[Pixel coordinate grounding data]
□ □ □ □

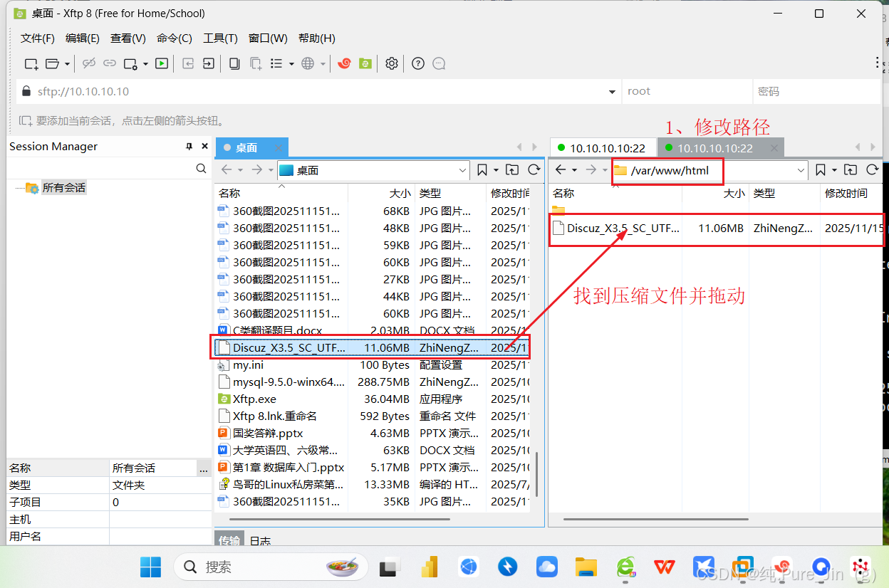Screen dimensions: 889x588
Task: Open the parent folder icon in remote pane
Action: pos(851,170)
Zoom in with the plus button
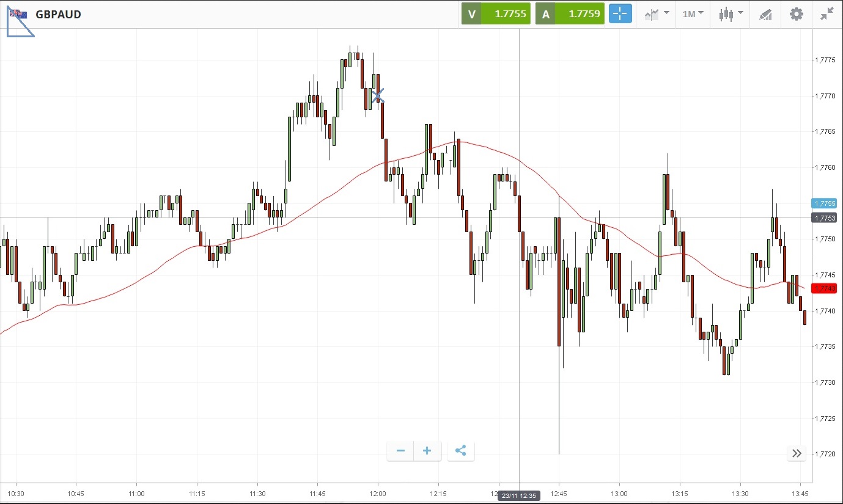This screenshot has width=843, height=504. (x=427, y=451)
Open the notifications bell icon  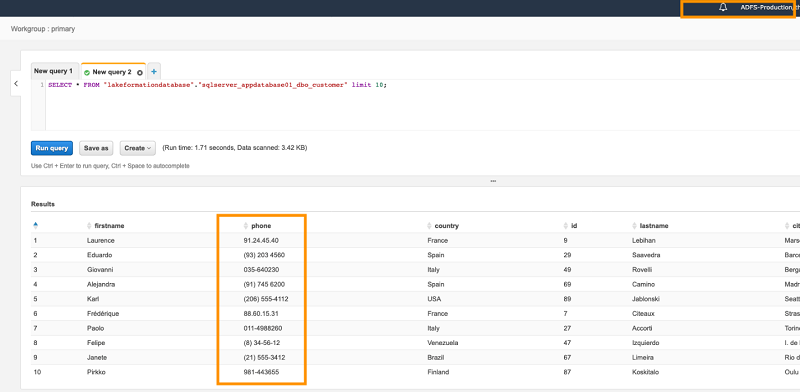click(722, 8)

□ □ □ □

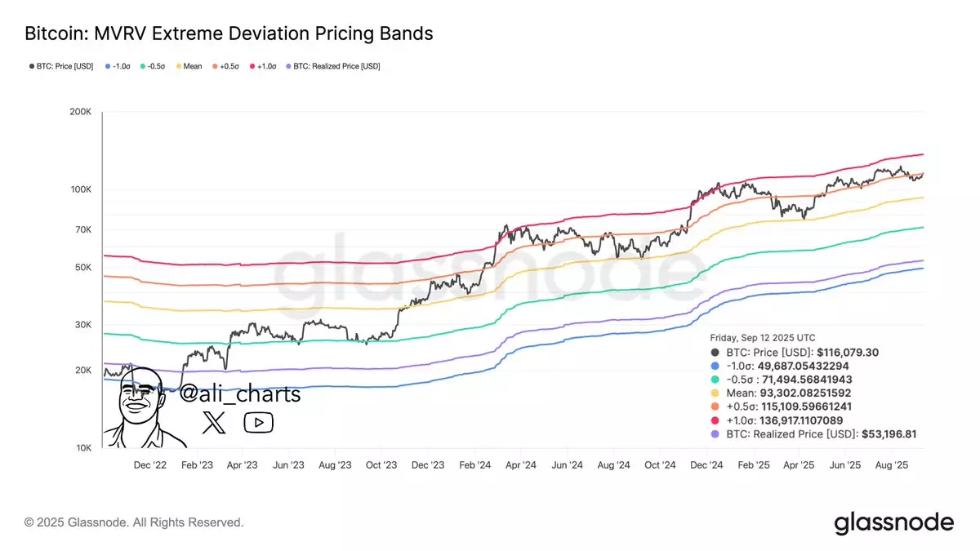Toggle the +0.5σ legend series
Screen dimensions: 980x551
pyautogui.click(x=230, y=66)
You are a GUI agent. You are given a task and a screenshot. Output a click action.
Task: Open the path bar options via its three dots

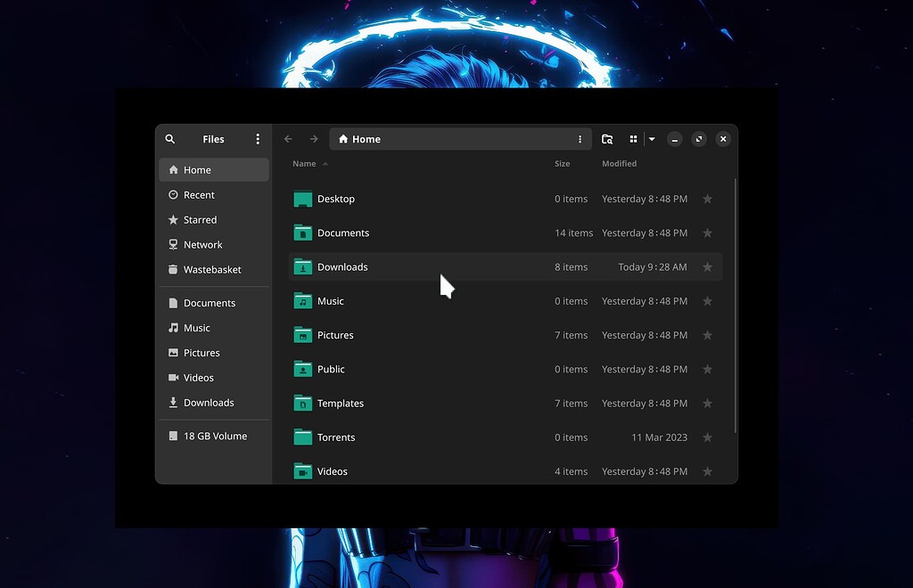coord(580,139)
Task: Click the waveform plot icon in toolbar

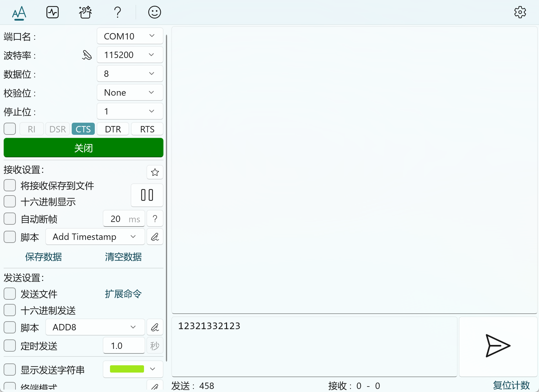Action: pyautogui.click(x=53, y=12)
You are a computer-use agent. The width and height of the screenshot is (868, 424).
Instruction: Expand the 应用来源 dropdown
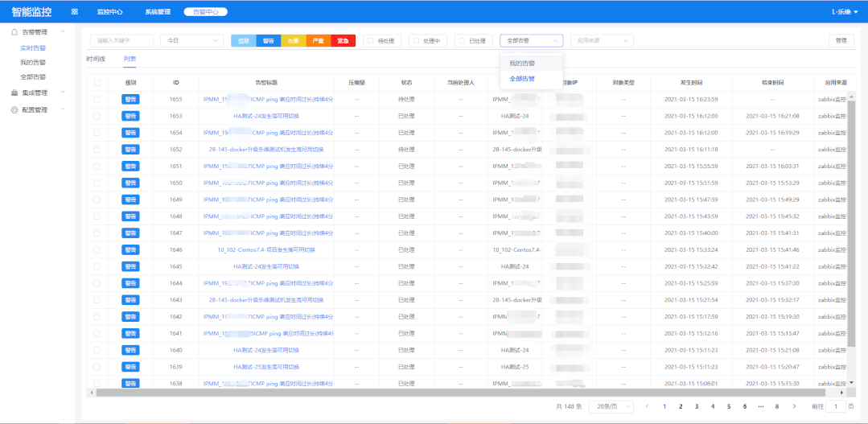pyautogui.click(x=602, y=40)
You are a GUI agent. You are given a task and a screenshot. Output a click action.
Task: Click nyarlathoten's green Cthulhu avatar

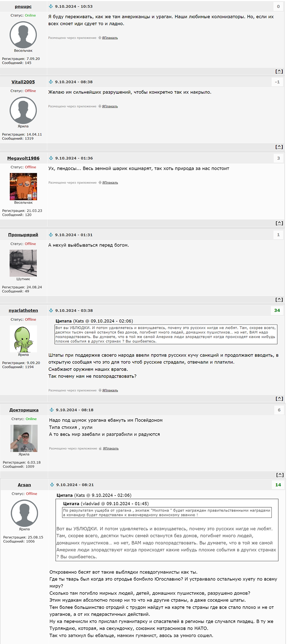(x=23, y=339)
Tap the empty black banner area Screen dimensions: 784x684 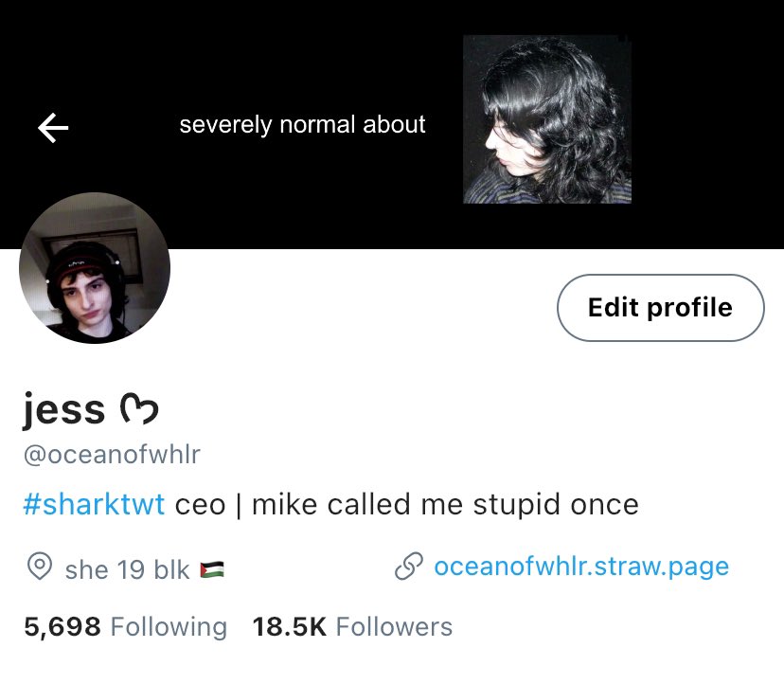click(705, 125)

□ □ □ □

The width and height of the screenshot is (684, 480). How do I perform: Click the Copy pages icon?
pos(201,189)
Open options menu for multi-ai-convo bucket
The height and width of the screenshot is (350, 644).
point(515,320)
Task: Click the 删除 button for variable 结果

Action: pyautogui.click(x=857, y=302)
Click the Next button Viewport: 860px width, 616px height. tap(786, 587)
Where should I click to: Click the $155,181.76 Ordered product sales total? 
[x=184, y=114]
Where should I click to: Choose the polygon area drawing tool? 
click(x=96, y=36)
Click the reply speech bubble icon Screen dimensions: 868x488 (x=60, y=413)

□ □ □ □

TASK TO COMPLETE: Please copy the lines in the records above between the one holding "Task: Click the 删除 button for variable 结果" and the one holding "Click the reply", inclusive, exactly and with no other line.

SOLUTION TO THIS PROBLEM:
Task: Click the 删除 button for variable 结果

Action: pyautogui.click(x=857, y=302)
Click the Next button Viewport: 860px width, 616px height. tap(786, 587)
Where should I click to: Click the $155,181.76 Ordered product sales total? 
[x=184, y=114]
Where should I click to: Choose the polygon area drawing tool? 
click(x=96, y=36)
Click the reply speech bubble icon Screen dimensions: 868x488 (x=60, y=413)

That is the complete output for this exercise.